In-kernel and seemingly fast is a good mix though, so I may get back to it eventually, but now I'd rather prefer to settle on something that actually works.

Next thing in my sight was tahoe-lafs, but it still lacks normal posix-fs interface layer, sftp interface being totally unusable on 1.8.0c3 - no permissions, cp -R fails w/ I/O error, displayed data in inconsistent even with locally-made changes, and so on.
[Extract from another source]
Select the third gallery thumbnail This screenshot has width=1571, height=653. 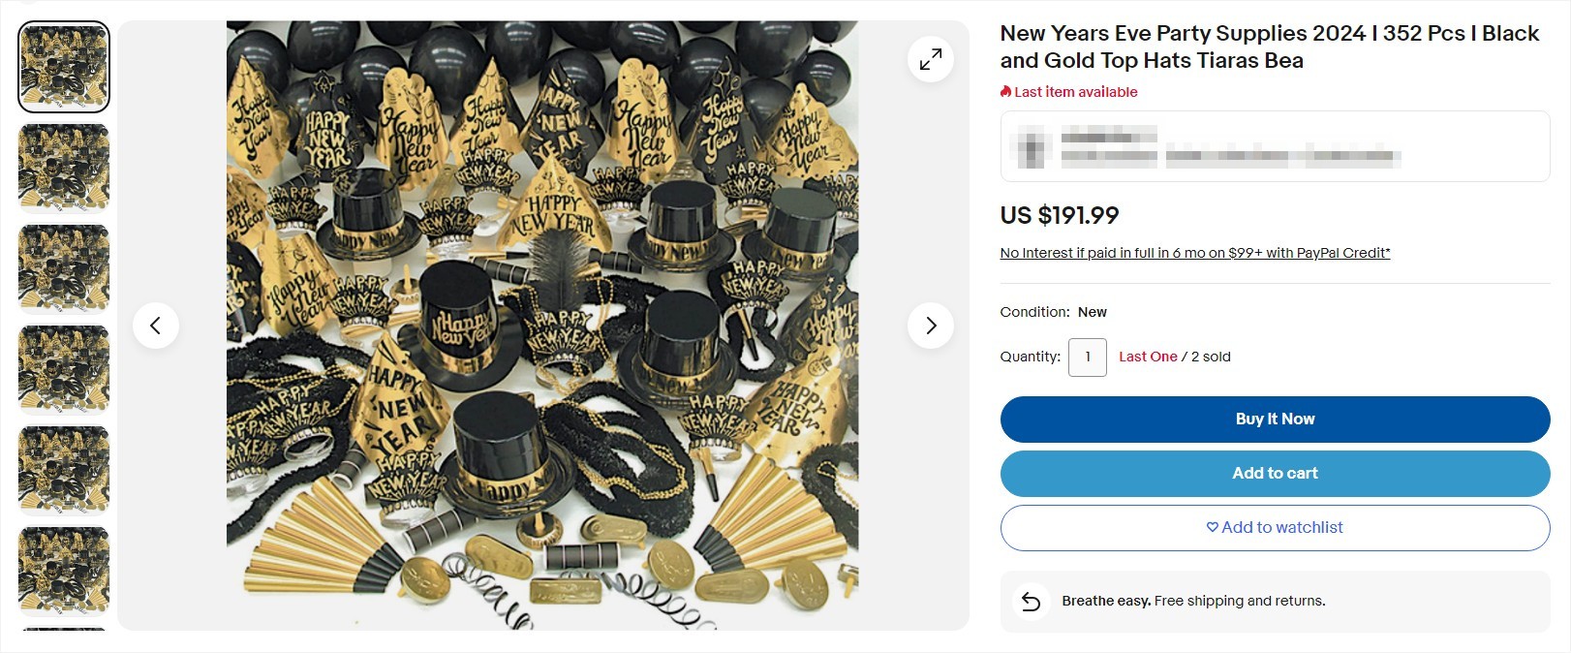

A pity, whole system design looks very cool, with raid5-like "parity" instead of plain chunk replication, and it's python!

Thus I ended up with MooseFS.

First thing to note here is incredibly simple and yet infinitely more powerful interface that probably sold me the fs right from the start.
None of this configuration layers hell of gluster, just a line in hosts (so there's no need to tweak configs at all!) plus a few about what to export (subtrees-to-nets, nfs style) and where to put chunks (any fs as a simple backend key-value storage), and that's about it.
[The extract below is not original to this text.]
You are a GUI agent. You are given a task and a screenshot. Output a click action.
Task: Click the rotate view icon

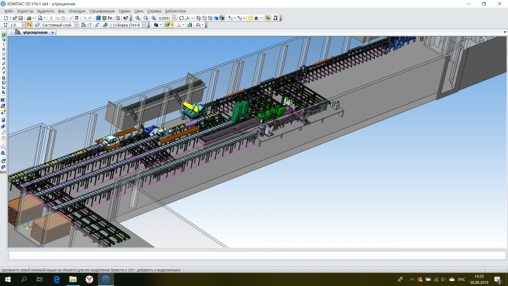pos(181,18)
Replication? Piece a cake, and it's configured on per-tree basis, so important or compact stuff can have one replication "goal" and some heavy trash in the neighbor path have no replication at all. No chance of anything like this with gluster and it's not even documented for ceph.

Performance is totally I/O and network bound (which is totally not-the-case with tahoe, for instance), so no complaints here as well.
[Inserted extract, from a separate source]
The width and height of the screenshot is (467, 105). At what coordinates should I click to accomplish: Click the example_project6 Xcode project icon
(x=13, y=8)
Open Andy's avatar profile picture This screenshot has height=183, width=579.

One more amazing thing is how simple and transparent it is:

fraggod@anathema:~% mfsgetgoal tmp/db/softCore/_nix/os/systemrescuecd-x86-1.5.8.iso
tmp/db/softCore/_nix/os/systemrescuecd-x86-1.5.8.iso: 2
fraggod@anathema:~% mfsfileinfo tmp/db/softCore/_nix/os/systemrescuecd-x86-1.5.8.iso
tmp/db/softCore/_nix/os/systemrescuecd-x86-1.5.8.iso:
 chunk 0: 000000000000CE78_00000001 / (id:52856 ver:1)
  copy 1: 192.168.0.8:9422
  copy 2: 192.168.0.11:9422
 chunk 1: 000000000000CE79_00000001 / (id:52857 ver:1)
  copy 1: 192.168.0.10:9422
  copy 2: 192.168.0.11:9422
 chunk 2: 000000000000CE7A_00000001 / (id:52858 ver:1)
  copy 1: 192.168.0.10:9422
  copy 2: 192.168.0.11:9422
 chunk 3: 000000000000CE7B_00000001 / (id:52859 ver:1)
  copy 1: 192.168.0.8:9422
  copy 2: 192.168.0.10:9422
 chunk 4: 000000000000CE7C_00000001 / (id:52860 ver:1)
  copy 1: 192.168.0.10:9422
  copy 2: 192.168.0.11:9422
fraggod@anathema:~% mfsdirinfo tmp/db/softCore/_nix/os
tmp/db/softCore/_nix/os:
 inodes: 12
 directories: 1
 files: 11
 chunks: 175
 length: 11532174263
 size: 11533462528
 realsize: 23066925056
And if that's not enough, there's even a cow snaphots, trash bin with a customizable grace period and a special attributes for file caching and ownership, all totally documented along with the architectural details in manpages and on the project site.
Code is plain C, no shitload of deps like boost and lib*whatevermagic*, and it's really lite. Whole thing feels like a simple and solid design, not some polished turd of a *certified professionals*.
Yes, it's not truly-scalable, as there's a master host (with optional metalogger failover backups) with fs metadata, but there's no chance it'll be a bottleneck in my setup and comparing to a "no-way" bottlenecks of other stuff, I'd rather stick with this one.

MooseFS has yet to pass the trial of time on my makeshift "cluster", yet none of the other setups went (even remotely) as smooth as this one so far, thus I feel pretty optimistic about it.